:: JOBS ::
**a.** In the antitrust passage, what 2016 document do the neo-Brandeisians rely on to claim that economic competition is declining?
**b.** Summarize the antitrust passage in two sentences.
**c.** Pick up the antitrust passage after its final sentence and continue it.

:: SOURCE PASSAGE ::
Alden Abbott, senior research fellow of the Mercatus Center, advances four reasons in a detailed study on “neo-Brandeisian” legislation, like that of Sen. Amy Klochubar, which would replace the Consumer Welfare Standard. Abbott offers the Cliff Notes in a short primer that spells out the four reasons why the neo-Brandeisian approach is intellectually bankrupt and dangerous.

The Market Is Working for Consumers: The neo-Brandeisians (let’s call them the NBs for now) hang their hats on an Obama Council of Economic Advisors report in 2016 purported to show that economic competition is in decline. Abbott demonstrates that these NB market definitions are overbroad. To put it in lay terms, he shows that big companies love to beat each other’s brains out in ways that are “procompetitive.”

No Reason to Think Breakups Will Help Consumers: NB proposals would “sacrifice major economies of scale and potential efficiencies of integration, harming consumers without offering any proof that the new market structures in reshaped industries would yield consumer or producer benefits.” If, as the NBs want, companies should have to prove in advance that their proposed merger will do no harm, why shouldn’t the government have to do the same?

:: COLLECTED DATA ::
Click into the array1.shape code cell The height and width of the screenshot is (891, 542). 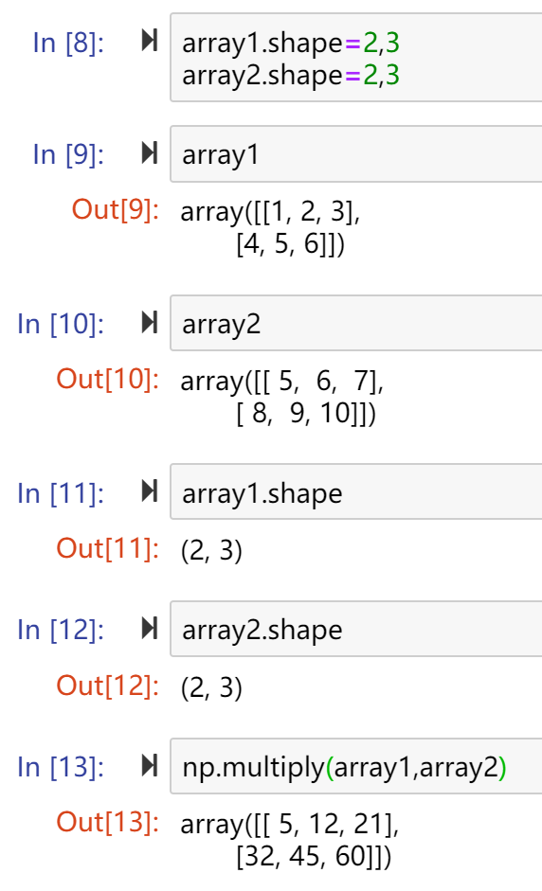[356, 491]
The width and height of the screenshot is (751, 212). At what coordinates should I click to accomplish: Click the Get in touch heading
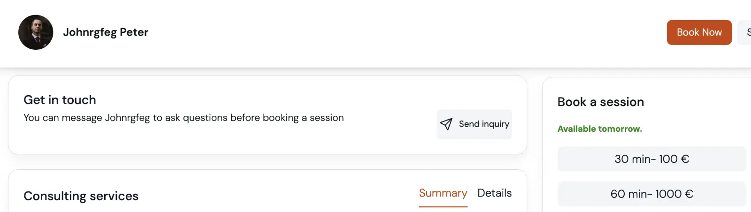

:: OUTPUTS ::
**a.** A 2016 report by the Obama Council of Economic Advisors.

**b.** Alden Abbott, a senior research fellow of the Mercatus Center, argues that neo-Brandeisian legislation meant to replace the Consumer Welfare Standard is intellectually bankrupt and dangerous. He contends that the neo-Brandeisians' market definitions are overbroad because big companies compete in procompetitive ways, and that breakups would sacrifice economies of scale and efficiencies of integration without any proof of benefits to consumers or producers.

**c.**
Nebulous Metrics Like ‘Fairness’ Will Create Confusion: The NBs also call for new factors in antitrust, such as “fairness” and interests of labor and the environment. “There is no neutral principle for assigning weights to such divergent interests and … there are no economic tools for accurately measuring how a transaction under review would affect those interests,” Abbott writes. This would promote inefficiency in production – meaning higher prices, less innovation and fewer choices – and “promote arbitrariness in enforcement decisions.”

No Solution for Social Media Gripes: Finally, Abbott writes, that people on the right and left who are frustrated with big social media companies are reaching for an axe when they need a scalpel. All of business will suffer with a neo-Brandeisian approach to antitrust, which is another way of saying the economy and consumers will suffer, too.

Enough with the “neos.” The Brandeis approach didn’t work the first time, which is why the U.S. Supreme Court threw it out and has eagerly embraced the Consumer Welfare Standard since 1979.